The teams opened up the game by trading field goals, tying the score at 3-3 halfway through the first quarter. But after Derrick Knight put BC up 10-3, Virginia Tech got the first big play they needed when Kevin Jones ripped off a 62-yard run to tie the game at the end of one at 10-10. The Hokies finished the quarter with 238 yards of offense, ripping apart the Eagles.
Of course, though, Frank Beamer outcoached himself. Throughout the season, he used Marcus Vick as a redshirt freshman. BC's defense prepared for this, knowing Vick rarely threw the ball and instead was used primarily as a runner. With Vick running the offense in the second quarter, the Eagles clamped down, holding the Hokies to just 37 yards and three points (four seconds into the quarter). BC's offense, meanwhile, responded with 14 points, all within the quarter's last 2:30. Knight ran it in from four yards out, and Peterson connected with Grant Adams with 38 seconds left to turn a seven point deficit into a seven point lead at the half.
The switch back to Randall didn't help VT in the second half, although they managed to hold the Eagles from scoring any points. With just 10 yards of offense from which to speak of, BC continued to lead into the fourth. About halfway through the quarter, trailing 24-20, Jones ran it in from 13 yards out to give the Hokies back the lead by a field goal. It would last approximately one drive.
With third and 10 from his own 36 yard line, Peterson hit Grant Adams for a 64-yard bomb to give BC the lead. They would add insurance points when Sandro Sciortino hit a 29 yard field goal, capping a drive in which Derek Knight rumbled 60 yards with under two minutes left. Cedric Humes fumbled the ensuing kickoff and the Eagles would leave Blacksburg with a marquee win over a ranked opponent.
The win was huge because it continued the Eagle ascent. BC finished the year 7-5, ending the bowl game hopes of Syracuse (a win likely would've sent the Orange to a bowl game instead of the Eagles). With a marquee win, BC found themselves heading for the San Francisco Bowl, where they avenged a loss to Colorado State in the 2000 Insight.com Bowl. Virginia Tech, meanwhile, dropped to #21 in the standings, well out of reach of a BCS bowl berth. They still had a shot for a decent bowl bid until they lost to Virginia. Relegated down to the Insight Bowl against Cal, the season finished a derailment when they lost, 52-49, on a last second field goal to Cal.
Bryan Randall played out his career with the Hokies and went undrafted in the '05 Draft. He bounced around a few training camps before going to Canada in 2008 and after a couple of years in the Indoor Football League, he was most recently assigned to the Philadelphia Soul in the AFL in 2013. Marcus Vick, meanwhile, ran afoul of the law and was declared suspended in 2004 (losing a year of ineligibility). He returned in '05 to win the starting job and lead Virginia Tech to the inaugural ACC Championship Game, but after numerous infractions off the field, he was thrown off the team prior to the 2006 season.

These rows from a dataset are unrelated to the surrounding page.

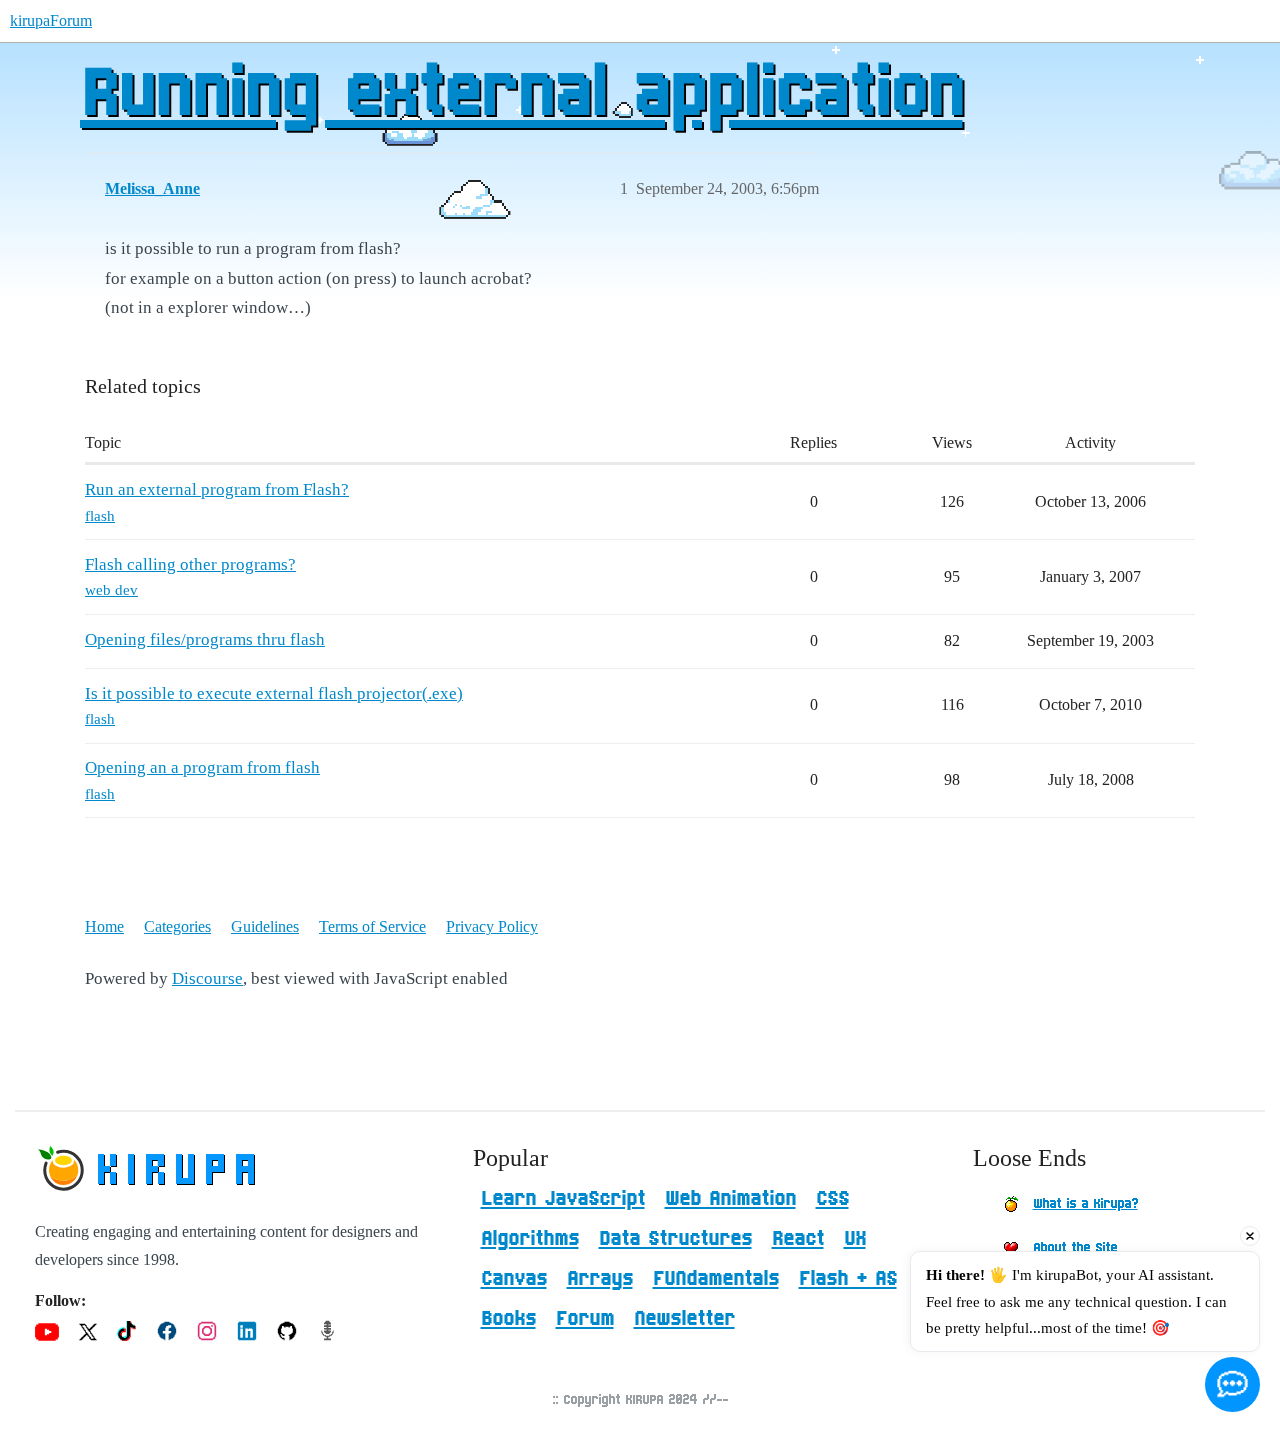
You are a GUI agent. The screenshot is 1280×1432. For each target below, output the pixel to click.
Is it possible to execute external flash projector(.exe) (274, 693)
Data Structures (675, 1239)
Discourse (207, 978)
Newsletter (684, 1319)
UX (855, 1239)
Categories (177, 926)
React (798, 1239)
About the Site (1075, 1248)
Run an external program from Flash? (217, 489)
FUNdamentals (716, 1279)
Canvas (514, 1279)
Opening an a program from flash (202, 767)
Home (104, 926)
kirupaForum (51, 20)
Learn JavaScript (563, 1199)
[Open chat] (1232, 1384)
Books (508, 1319)
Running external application (521, 95)
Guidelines (265, 926)
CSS (832, 1199)
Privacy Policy (492, 926)
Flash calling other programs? (190, 564)
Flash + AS (848, 1279)
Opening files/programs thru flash (205, 639)
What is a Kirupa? (1085, 1204)
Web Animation (730, 1199)
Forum (585, 1319)
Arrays (600, 1279)
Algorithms (530, 1239)
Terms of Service (372, 926)
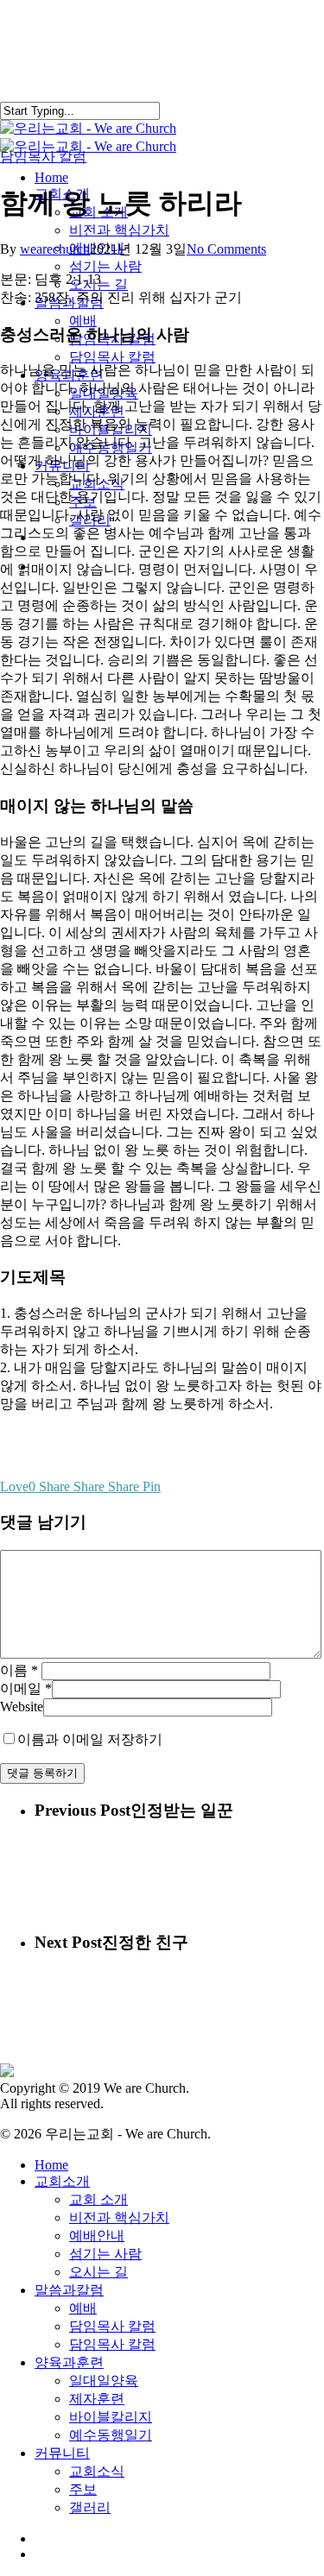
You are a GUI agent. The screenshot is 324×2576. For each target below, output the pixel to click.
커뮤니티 (62, 2453)
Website (21, 1706)
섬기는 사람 (105, 2253)
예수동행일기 (110, 2435)
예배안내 (96, 2235)
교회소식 (96, 2471)
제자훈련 (96, 2398)
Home (51, 2164)
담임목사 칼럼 (43, 156)
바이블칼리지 (110, 2416)
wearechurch (55, 249)
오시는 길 (98, 2271)
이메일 (26, 1688)
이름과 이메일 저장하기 (89, 1739)
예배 (83, 2308)
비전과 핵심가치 (119, 2217)
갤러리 (90, 2507)
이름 (19, 1670)
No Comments (226, 249)
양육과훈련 (69, 2362)
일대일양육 (103, 2380)
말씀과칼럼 (69, 2290)
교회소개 (62, 2181)
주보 (83, 2489)
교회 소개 (98, 2199)
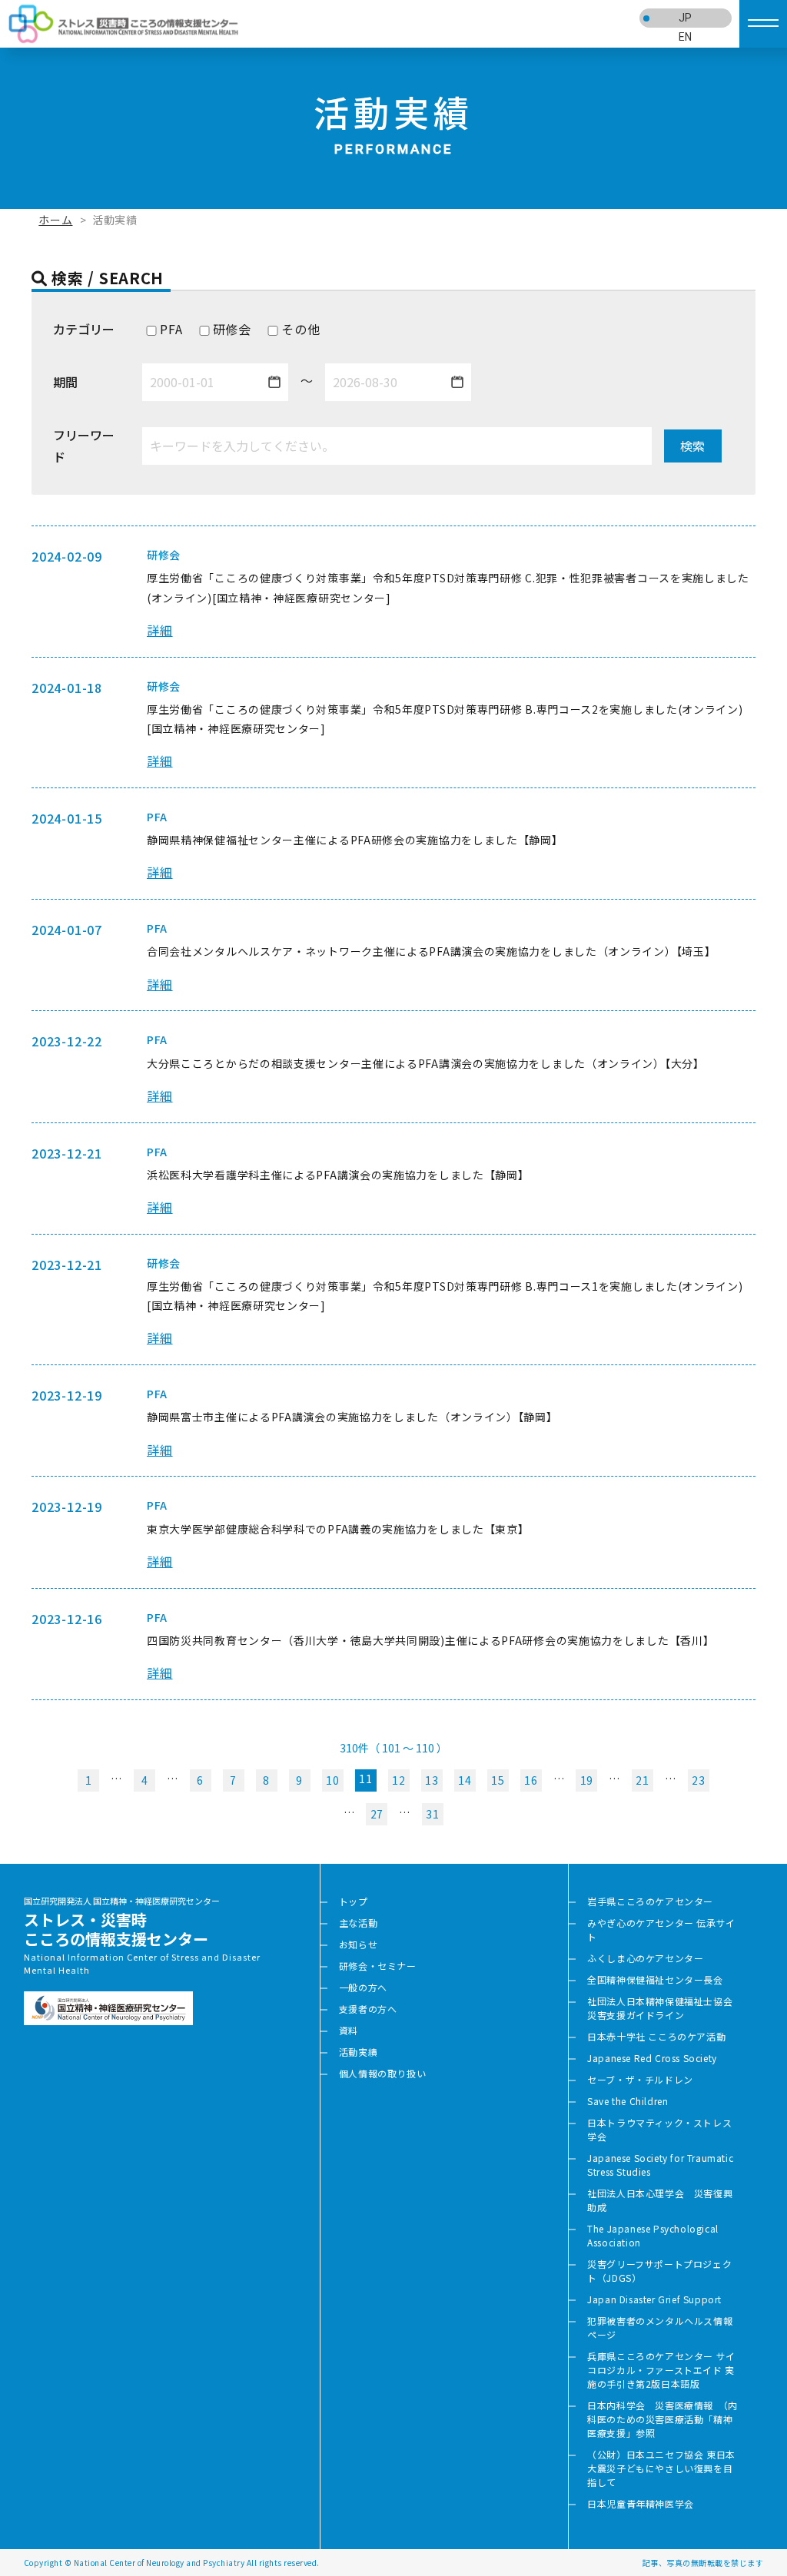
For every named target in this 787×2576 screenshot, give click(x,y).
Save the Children (627, 2100)
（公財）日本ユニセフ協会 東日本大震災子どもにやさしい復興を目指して (661, 2468)
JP (685, 18)
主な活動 (358, 1922)
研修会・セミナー (378, 1965)
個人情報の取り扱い (382, 2073)
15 (497, 1780)
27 (377, 1814)
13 (431, 1780)
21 (642, 1780)
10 (332, 1780)
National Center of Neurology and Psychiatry (159, 2562)
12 (398, 1780)
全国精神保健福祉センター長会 (654, 1979)
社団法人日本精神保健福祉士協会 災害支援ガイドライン (664, 2007)
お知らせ (358, 1944)
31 (432, 1814)
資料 (348, 2030)
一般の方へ (363, 1987)
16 (530, 1780)
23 (698, 1780)
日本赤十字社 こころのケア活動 (656, 2036)
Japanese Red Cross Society (652, 2057)
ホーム (55, 219)
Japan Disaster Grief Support (654, 2299)
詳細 (160, 630)
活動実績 (358, 2051)
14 (464, 1780)
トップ (353, 1901)
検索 (692, 445)
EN (685, 37)
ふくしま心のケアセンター (645, 1957)
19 (586, 1780)
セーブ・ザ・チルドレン (640, 2079)
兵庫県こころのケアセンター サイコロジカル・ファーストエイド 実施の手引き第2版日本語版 (661, 2369)
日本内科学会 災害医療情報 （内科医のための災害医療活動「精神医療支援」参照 (662, 2419)
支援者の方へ (368, 2008)
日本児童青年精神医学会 (640, 2503)
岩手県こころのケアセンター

In the BC game, the Eagles totaled 460 yards of offense, including 229 on the ground. Knight finished with 38 carries for 197 yards and two touchdowns, hauling in a 37-yard reception for 234 all-purpose yards. After adding over 100 yards in the San Francisco Bowl, Knight finished the season with over 1,721 yards, setting the BC program career record with 3,725. That number would remain the record, although tied by Montel Harris, until Andre Williams shattered it with 3,739 yards on his career.
As for Peterson, he would remain the starting QB for the Eagles through the bowl game and into his senior season. He would throw for just under 2,600 yards to lead BC to within a game of outright winning the Big East on the way out the door.